Partisinin Meclis'teki grup toplantısında konuşan MHP Genel Başkanı Devlet Bahçeli, Türkiye'nin AK Parti tarafından meçhule sürüklenen bir ülke görünümünde olduğunu savundu. Millet varlığından öteki çıkarma arayışının olduğunu ve bu bunun da ruhsal ve duygusal kopuşları da hızlandırarak birlikte yaşama idealini sakatlayacağını ifade eden Bahçeli, "Bugünkü şartlarda etnik temelli bölücülük, AK Parti eliyle ve desteğiyle bizatihi kendisinin bile şaşırdığı hızla mesafe almaktadır. Bölücü terörün küstahlaşması, farklılıkların özendirilmesi ve alkışlanması bu sürecin bir sonucudur" dedi.

────────

Alıştırma. Grup toplantısındaki konuşmayı aktaran metinde geçen özel adları, her birini bir kez yazarak sıralayın. Yalnızca metindeki bilgilere dayanın.

────────

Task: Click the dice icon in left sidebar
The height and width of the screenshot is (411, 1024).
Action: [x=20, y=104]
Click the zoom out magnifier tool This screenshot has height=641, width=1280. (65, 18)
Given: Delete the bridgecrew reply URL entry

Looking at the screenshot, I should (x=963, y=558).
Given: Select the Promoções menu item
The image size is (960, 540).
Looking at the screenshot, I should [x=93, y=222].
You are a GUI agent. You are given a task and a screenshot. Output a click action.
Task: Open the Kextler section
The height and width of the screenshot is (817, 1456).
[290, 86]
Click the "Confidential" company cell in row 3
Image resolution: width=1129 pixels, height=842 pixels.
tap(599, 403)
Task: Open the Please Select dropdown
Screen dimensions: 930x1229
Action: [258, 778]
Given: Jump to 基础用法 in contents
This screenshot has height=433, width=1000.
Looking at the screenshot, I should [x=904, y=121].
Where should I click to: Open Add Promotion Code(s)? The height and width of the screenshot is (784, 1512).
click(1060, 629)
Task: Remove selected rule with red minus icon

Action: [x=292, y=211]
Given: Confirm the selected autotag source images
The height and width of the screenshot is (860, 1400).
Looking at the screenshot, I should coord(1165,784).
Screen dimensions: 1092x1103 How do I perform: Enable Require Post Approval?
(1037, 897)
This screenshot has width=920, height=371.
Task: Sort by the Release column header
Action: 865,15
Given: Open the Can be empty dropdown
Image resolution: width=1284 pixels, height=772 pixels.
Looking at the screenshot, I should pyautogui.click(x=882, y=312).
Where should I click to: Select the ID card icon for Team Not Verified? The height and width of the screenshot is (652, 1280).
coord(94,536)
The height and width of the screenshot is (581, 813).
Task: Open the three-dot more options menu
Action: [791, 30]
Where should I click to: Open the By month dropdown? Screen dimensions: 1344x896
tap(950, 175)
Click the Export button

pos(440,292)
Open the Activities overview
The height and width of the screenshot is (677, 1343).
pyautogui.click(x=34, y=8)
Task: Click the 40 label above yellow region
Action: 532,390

────────

Çözüm. MHP, Meclis, Devlet Bahçeli, Türkiye, AK Parti